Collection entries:
************

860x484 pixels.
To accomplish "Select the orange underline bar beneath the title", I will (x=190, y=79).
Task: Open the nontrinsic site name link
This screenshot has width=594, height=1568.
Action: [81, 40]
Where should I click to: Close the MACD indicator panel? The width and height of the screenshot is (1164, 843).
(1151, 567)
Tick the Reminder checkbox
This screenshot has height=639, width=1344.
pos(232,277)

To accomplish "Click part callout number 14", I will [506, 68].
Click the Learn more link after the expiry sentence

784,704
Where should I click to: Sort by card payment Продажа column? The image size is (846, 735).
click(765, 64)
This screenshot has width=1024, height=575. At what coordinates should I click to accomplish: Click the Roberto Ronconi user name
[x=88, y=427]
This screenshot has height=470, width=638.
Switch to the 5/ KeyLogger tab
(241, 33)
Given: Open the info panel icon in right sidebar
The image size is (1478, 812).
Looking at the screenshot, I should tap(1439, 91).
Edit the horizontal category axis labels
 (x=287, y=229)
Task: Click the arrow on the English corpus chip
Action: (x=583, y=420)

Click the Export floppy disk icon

************

Set down exactly the line that holds "The image size is (1478, 812)." and all lines after it to the end of the data.

The image size is (1478, 812).
Looking at the screenshot, I should tap(1439, 91).
Edit the horizontal category axis labels
 (x=287, y=229)
Task: Click the arrow on the English corpus chip
Action: (x=583, y=420)

Click the Export floppy disk icon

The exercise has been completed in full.